Despite the nasal blockage was removed, and patient was breathing through nose, she continued to have anosmia. Gross-Isseroff et al. have studied the postoperative olfactory function at their case series of four of which 3 of them were Bilateral Choanal Atresia, and concluded that bilateral cases sustained olfactory deficit while unilateral case had the normal olfactory function [21].

Conclusion

Bilateral complete congenital choanal atresia is a life threatening condition with early diagnosis in new born due to its symptoms and high degree of suspicion by the paediatrician. It is very rarely found in adults. Our patient survived in neonatal period with bilateral complete congenital choanal atresia, without any management.
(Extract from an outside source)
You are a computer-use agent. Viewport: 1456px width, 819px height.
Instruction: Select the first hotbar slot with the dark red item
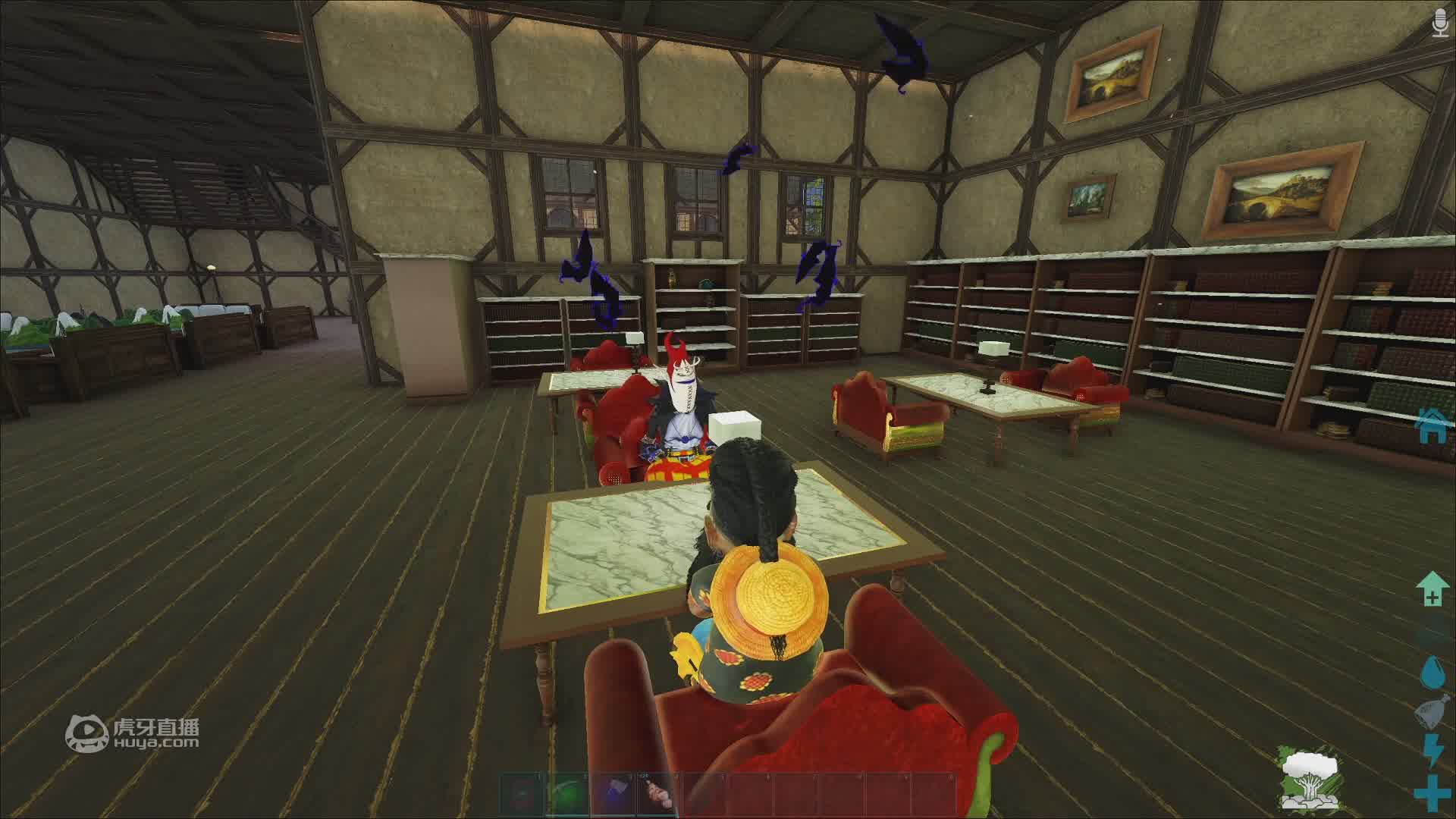click(522, 794)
Careful review of the computed tomography scan and experience with endoscopic nasal surgery makes the trans-nasal endoscopic treatment a safe and effective approach for managing bilateral choanal atresia. Stenting and Mitomycin C are not necessary when the exposed bone is completely covered by raising adequate mucosal flaps. Management of choanal atresia with mucosal flaps alone has shown good results in our patient.